Don de los estigmas de San Francisco de Asís:
del Tú de Dios al tú de cada hermano.
El amante se convierte en el amado.
Mis hermanos de la Delegación San Francisco de Asís de Chile, mis Hermanas Clarisas Capuchinas del monasterio de la Santísima Trinidad de Santiago y del Monasterio Santa Clara de Pucón, mis hermanos y hermanas, laicos y laicas capuchinos y de la Orden tercera, al pueblo de Dios simpatizante con nuestro carisma franciscano, deseo qué ¡El Señor te dé la Paz!

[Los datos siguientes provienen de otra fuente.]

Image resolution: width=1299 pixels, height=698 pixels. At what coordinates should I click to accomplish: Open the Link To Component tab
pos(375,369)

Nosotros como Familia Franciscana, en este mes de septiembre, volvemos nuestra mirada al Monte Alverne, también conocido por «Calvario Franciscano», lugar geográfico y espiritual donde el Padre Seráfico San Francisco, «dos años antes de su muerte» (1Cel 94), después de un intenso itinerario en la búsqueda de la conformidad con Cristo, llegó «a la cumbre de la perfección del Evangelio» (LM 13,10), cuando se le imprimieron «en las manos y los pies las señales de los clavos, iguales en todo a lo que antes había visto en la imagen del serafín crucificado» (LM 13,3).

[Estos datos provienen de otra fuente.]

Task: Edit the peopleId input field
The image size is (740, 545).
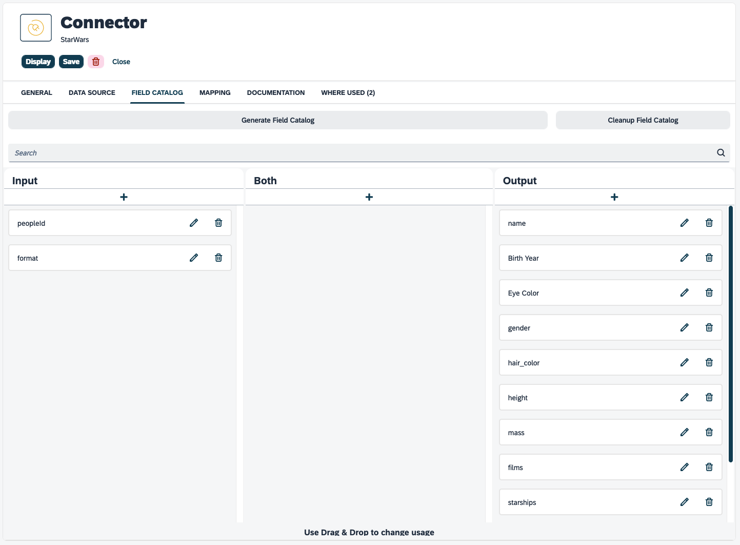Action: 194,223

Hoy, 17 de septiembre, celebramos el octavo centenario de la estigmatización de San Francisco de Asís. Sabemos cuánto el misterio de la cruz fue decisivo y marcó la totalidad de la vida de san Francisco de Asís. La emblemática cruz del sueño de Espoleto (LM 1,3), que en el Crucificado de San Damián (2Cel 10; LTC 13; LM 1,5) adquiere un rostro definido, se convierte en mandato de la Palabra del Señor después de comprender el Evangelio en la iglesia de la Porciúncula (1Cel 22). Por eso, la estigmatización de san Francisco de Asís en el Monte Alverne no puede ser considerada como un hecho aislado y/o extraordinario, o reducido tan solo a la fiesta de la Exaltación de la Santa Cruz en septiembre de 1224. La contemplación de la presencia de san Francisco en el monte Alverne para la cuaresma de san Miguel, dentro de la cual se produce la estigmatización, debe ser entendida a partir de la lógica del Evangelio del seguimiento de nuestro Señor Jesucristo, principio de la vida y de la vocación franciscana: «Si alguien quiere venir tras de mí, renuncie a sí mismo, tome su cruz y sígame» (cf. AP 11; LM 3,3).